For Bun: Bun's module resolver supports NODE_PATH for both CJS and ESM. loopx sets NODE_PATH to include its own package directory when running under Bun.

In both cases, the resolution always points to the post-delegation version. If a local install triggered delegation, the helpers resolve to the local version's package. This ensures script helpers match the running CLI version.

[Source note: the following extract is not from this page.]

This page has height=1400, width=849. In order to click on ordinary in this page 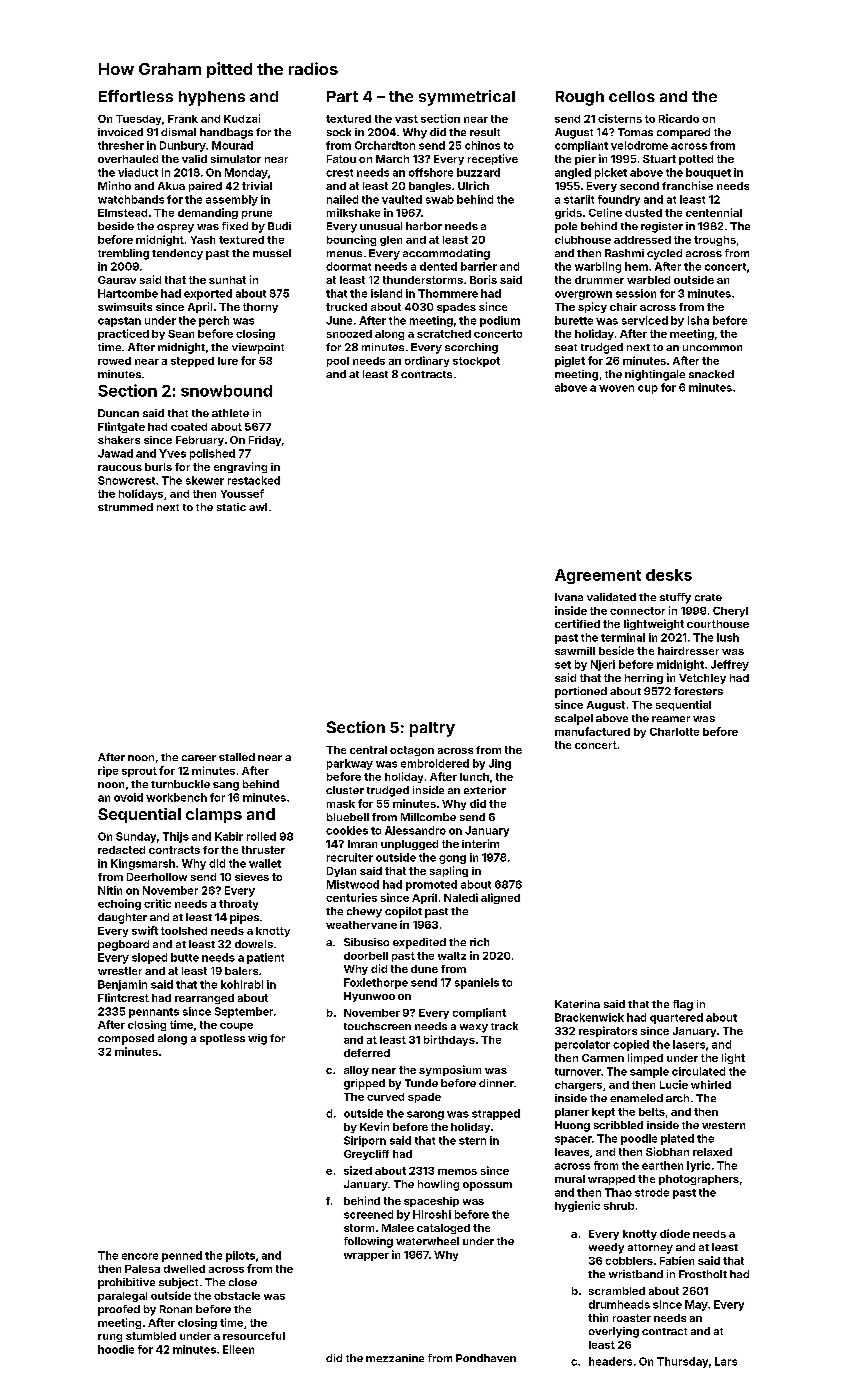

3.4 Bash Script Binary Access

loopx injects a LOOPX_BIN environment variable into every script's execution environment. This variable contains the resolved realpath of the effective loopx binary (post-delegation), allowing bash scripts to call loopx subcommands reliably:

#!/bin/bash
$LOOPX_BIN output --result "done" --goto "next-step"

4. CLI Interface

4.1 Running Scripts

loopx [options] [script-name]
  • If script-name is provided, loopx looks for a script with that base name in .loopx/.
  • If script-name is omitted, loopx looks for a script named default in .loopx/.
  • If no default script exists and no script name is given, loopx exits with an error message instructing the user to create a script (e.g., "No default script found. Create .loopx/default.ts or specify a script name.").
  • If script-name does not match any script in .loopx/, loopx exits with an error.
  • loopx default (explicitly naming the default script) is valid and runs the script named default, identical to loopx with no script name.

4.2 Options

Flag Description
-n <count> Maximum number of loop iterations (see section 7.1 for counting semantics). Must be a non-negative integer; negative values or non-integers are usage errors. -n 0 validates the starting target (script discovery, name resolution, env file loading) but executes zero iterations, then exits with code 0.
-e <path> Path to a local env file (.env format). The file must exist; a missing file is an error. Variables are merged with global env vars; local values take precedence on conflict.
-h, --help Print usage information. Dynamically lists available scripts discovered in .loopx/. Performs non-fatal discovery and validation — if .loopx/ is missing or contains invalid scripts, help is still displayed with warnings appended.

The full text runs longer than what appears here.